Jan-Oct Thai trade nears $4B, but imports make up 82%

The Cambodia-Thailand merchandise trade increased by over one-fifth on-year in the January-October period, nearly missing the $4 billion mark, although imports from Thailand accounted for an 82.34 per cent share, Customs reported.

Despite that, it may be possible to fill the trade gap in the long run, by stepping up and improving cooperation between the two countries, as well as ensuring Cambodia’s self-sufficiency in meeting domestic demand, analysts have said.

The 10-month commodity trade between the two countries amounted to $3.952 billion, up 21.40 per cent year-on-year from $3.255 billion, with a monthly average of $395.203 million, according to the General Department of Customs and Excise (GDCE).

Cambodian exports to and imports from Thailand over the period were to the tune of $698.010 million and $3.254 billion, respectively, bouncing up by 35.98 per cent and 18.67 per cent year-on-year, with monthly means of $69.801 million and $325.402 million.

Cambodia’s trade deficit with Thailand came to $2.556 billion, expanding by 14.68 per cent on a yearly basis.

GDCE figures indicate that bilateral trade has been on a loose monthly uptrend this year, having averaged $391.606 million a month in the January-March quarter, while Cambodian exports have been on a far more noticeable monthly downtrend, recording a monthly mean of $106.06 million in the same quarter.

October showed particularly weak performance, with two-way trade amounting to $325.0 million, down 19.6 per cent year-on-year and 18.57 per cent month-on-month, while Cambodian exports totalled $42.96 million, up 16 per cent year-on-year and rebounding by 4.3 per cent from September after a 24.90 per cent month-on-month drop.

Cambodia Chamber of Commerce (CCC) vice-president Lim Heng sees the steadily growing trade flows – which he expects to keep trending up higher – as an indication of good cooperation between the two neighbouring countries’ governments and peoples.

“Aside from enjoying good bilateral relations, both nations are also members of the Regional Comprehensive Economic Partnership [RCEP], [which will enable] the volume of trade between the two countries to ratchet up even further down the line,” he said.

The RCEP is the world’s largest trade pact, signed on November 15, 2020 by the 10 ASEAN member states and five additional Asia-Pacific countries – Australia, China, Japan, New Zealand and South Korea.

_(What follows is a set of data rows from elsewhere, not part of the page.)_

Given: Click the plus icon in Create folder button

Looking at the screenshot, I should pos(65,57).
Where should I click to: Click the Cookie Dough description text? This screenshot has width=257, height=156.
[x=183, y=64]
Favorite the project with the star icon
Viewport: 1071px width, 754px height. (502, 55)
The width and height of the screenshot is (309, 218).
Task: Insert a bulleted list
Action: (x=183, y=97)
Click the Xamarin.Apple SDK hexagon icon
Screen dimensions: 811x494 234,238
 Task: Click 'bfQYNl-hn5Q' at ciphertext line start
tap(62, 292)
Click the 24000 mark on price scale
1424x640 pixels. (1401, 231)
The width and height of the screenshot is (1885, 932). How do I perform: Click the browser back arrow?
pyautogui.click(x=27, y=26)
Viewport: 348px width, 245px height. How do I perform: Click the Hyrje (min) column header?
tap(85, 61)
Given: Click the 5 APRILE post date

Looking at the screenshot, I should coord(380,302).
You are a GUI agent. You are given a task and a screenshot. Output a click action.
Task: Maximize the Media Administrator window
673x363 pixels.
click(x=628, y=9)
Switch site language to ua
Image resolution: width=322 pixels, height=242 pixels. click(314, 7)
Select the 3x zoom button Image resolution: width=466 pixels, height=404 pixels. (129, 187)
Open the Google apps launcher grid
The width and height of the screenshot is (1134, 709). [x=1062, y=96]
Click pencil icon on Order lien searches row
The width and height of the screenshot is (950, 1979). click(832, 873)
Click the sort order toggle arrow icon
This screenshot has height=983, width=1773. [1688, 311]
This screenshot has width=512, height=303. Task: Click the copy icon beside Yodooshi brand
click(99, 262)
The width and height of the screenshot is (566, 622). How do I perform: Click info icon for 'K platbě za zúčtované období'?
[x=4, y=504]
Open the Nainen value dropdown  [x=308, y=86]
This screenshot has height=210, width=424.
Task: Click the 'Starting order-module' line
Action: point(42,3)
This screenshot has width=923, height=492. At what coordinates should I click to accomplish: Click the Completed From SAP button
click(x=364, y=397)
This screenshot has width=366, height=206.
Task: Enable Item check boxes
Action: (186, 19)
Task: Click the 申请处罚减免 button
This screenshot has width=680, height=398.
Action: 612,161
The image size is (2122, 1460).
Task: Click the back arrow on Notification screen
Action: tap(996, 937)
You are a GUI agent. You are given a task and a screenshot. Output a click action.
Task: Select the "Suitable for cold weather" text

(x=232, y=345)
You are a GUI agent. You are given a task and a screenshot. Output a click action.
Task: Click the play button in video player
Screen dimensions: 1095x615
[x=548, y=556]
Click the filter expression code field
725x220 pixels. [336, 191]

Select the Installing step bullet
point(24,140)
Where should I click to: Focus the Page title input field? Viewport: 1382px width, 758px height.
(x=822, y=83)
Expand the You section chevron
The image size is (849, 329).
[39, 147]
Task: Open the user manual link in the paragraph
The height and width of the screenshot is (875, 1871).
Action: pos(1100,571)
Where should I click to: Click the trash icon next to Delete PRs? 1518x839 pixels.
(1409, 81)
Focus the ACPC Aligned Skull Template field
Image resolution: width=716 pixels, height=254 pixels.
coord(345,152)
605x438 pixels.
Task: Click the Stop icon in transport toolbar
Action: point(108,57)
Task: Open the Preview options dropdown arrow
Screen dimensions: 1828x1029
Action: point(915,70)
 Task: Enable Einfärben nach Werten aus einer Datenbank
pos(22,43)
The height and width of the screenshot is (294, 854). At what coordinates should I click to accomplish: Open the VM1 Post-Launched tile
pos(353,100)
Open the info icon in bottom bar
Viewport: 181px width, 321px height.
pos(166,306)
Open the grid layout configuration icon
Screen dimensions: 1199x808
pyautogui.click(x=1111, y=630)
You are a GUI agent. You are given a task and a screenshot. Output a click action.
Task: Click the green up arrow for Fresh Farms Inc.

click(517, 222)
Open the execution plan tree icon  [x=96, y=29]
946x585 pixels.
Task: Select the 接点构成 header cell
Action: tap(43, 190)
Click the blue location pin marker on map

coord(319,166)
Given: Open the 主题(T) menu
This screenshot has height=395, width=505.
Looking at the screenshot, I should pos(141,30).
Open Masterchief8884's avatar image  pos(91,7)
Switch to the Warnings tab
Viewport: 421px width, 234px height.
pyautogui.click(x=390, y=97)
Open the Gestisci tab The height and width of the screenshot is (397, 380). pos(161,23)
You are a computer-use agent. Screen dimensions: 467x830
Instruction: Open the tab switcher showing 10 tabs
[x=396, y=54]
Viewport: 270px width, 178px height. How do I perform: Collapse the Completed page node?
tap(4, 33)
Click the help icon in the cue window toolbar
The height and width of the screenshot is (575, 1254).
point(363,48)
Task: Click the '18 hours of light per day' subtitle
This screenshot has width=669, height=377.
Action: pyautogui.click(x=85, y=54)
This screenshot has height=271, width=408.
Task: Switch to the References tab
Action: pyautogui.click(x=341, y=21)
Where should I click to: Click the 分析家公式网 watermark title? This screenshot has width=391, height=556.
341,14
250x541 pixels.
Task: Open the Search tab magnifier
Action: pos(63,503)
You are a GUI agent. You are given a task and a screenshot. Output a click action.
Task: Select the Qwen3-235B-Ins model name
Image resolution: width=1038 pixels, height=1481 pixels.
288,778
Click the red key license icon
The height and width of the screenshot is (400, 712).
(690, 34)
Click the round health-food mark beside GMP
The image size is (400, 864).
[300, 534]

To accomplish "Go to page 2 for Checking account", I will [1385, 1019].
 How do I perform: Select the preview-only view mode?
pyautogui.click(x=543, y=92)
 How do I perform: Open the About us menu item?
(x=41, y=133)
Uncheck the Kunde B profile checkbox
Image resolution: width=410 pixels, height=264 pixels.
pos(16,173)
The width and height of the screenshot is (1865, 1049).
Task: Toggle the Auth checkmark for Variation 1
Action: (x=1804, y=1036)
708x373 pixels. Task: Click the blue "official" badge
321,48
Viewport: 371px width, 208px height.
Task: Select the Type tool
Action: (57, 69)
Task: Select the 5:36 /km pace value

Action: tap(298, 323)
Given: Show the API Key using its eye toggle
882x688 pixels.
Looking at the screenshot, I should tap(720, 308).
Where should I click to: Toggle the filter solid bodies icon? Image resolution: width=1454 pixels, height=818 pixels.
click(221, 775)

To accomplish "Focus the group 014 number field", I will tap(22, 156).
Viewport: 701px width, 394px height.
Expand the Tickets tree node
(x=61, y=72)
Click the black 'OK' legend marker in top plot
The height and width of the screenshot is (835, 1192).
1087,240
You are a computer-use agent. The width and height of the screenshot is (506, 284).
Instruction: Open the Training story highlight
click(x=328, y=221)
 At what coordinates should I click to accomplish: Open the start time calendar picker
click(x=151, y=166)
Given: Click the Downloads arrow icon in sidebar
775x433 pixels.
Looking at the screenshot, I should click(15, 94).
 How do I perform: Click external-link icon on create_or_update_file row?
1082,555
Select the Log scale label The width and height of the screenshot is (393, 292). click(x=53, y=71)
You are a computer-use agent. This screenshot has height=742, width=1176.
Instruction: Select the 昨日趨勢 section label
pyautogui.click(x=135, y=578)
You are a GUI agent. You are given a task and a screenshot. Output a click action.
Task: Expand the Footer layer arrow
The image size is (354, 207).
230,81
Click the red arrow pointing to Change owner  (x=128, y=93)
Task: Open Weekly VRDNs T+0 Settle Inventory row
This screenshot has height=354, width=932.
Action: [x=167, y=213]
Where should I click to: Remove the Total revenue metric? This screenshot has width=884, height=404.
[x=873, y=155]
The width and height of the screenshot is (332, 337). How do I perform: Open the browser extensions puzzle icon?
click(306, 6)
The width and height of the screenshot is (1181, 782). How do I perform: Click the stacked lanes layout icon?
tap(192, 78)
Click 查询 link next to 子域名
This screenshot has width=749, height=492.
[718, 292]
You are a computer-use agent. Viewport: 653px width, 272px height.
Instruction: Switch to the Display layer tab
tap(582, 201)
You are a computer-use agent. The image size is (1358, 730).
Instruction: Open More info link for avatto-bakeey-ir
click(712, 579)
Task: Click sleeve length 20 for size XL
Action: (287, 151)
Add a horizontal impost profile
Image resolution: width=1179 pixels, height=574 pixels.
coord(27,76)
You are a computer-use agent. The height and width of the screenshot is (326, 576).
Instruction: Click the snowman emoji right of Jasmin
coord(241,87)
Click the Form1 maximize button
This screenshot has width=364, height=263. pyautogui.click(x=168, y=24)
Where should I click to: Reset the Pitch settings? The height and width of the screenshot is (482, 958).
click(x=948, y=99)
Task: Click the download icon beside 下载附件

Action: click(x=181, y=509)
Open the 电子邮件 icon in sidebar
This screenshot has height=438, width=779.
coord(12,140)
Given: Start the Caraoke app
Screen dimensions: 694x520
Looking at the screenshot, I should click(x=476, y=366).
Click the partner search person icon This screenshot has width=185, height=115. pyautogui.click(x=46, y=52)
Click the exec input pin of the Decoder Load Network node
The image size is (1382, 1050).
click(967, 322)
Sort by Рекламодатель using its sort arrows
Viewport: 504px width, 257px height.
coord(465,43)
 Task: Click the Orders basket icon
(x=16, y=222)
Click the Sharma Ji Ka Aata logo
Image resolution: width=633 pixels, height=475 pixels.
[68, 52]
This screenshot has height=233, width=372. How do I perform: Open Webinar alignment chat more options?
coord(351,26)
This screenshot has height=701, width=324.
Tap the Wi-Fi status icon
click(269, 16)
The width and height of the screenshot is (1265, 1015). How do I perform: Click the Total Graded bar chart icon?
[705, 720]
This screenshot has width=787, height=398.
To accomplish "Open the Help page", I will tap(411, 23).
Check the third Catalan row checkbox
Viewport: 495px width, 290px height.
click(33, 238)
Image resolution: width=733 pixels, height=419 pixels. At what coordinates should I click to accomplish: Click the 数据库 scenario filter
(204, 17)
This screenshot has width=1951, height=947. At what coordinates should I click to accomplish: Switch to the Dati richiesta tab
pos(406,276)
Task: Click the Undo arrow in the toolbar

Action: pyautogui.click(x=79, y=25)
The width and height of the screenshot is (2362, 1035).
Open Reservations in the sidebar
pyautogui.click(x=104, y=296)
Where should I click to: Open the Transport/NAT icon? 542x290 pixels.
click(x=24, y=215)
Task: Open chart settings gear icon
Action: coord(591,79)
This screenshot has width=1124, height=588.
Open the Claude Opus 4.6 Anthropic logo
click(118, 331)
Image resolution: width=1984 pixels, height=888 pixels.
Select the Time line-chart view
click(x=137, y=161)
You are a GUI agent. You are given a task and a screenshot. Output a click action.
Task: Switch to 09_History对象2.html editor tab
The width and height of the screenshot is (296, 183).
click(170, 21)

The deal entered into force in Cambodia and nine other nations on January 1, 2022.

Heng speculated that the actual Cambodia-Thai trade volumes should be considerably higher than the reported figures, reasoning that not all goods exchanged at every border crossing make it into official tallies.

Cambodia is a big buyer of Thai construction materials, electronics and electric equipment, machinery, vehicles, fuel, fertilisers, cosmetics, and food and beverage products, he said, adding that it mainly exports agricultural items to Thailand.

Hong Vanak, director of International Economics at the Royal Academy of Cambodia, echoed Heng’s sentiment that the two countries’ proximity and good political relations underpin their steadily rising trade.

However, he suggested that Cambodia’s trade deficit with Thailand was “inevitable”, given that both countries produce similar commodities, although the latter is larger by land area – around 2.89 times as much – and has a much larger production capacity overall.

To help remedy the imbalance, Cambodia should seek to draw in additional foreign direct investment (FDI) inflows towards ensuring that the Kingdom can meet domestic demand, he opined.

“This imbalance will persist for quite a while, but we can temper it to some extent by striving to process more products locally and attracting investors. In addition, it is necessary to convince and encourage people to use more local goods.

“[However,] I’m not optimistic that the Cambodian-Thai trade balance will ever even out, no matter how many years go by,” he said.

In 2021, the merchandise trade between the two countries totalled $4.084 billion, up 8.57 per cent versus the previous year, according to the GDCE. Cambodian exports to Thailand shrunk by 30.81 per cent to $620.214 million, whereas imports grew by 20.89 per cent to $3.463 billion.

Cambodia’s trade deficit with Thailand expanded by 44.43 per cent last year, reaching $2.843 billion.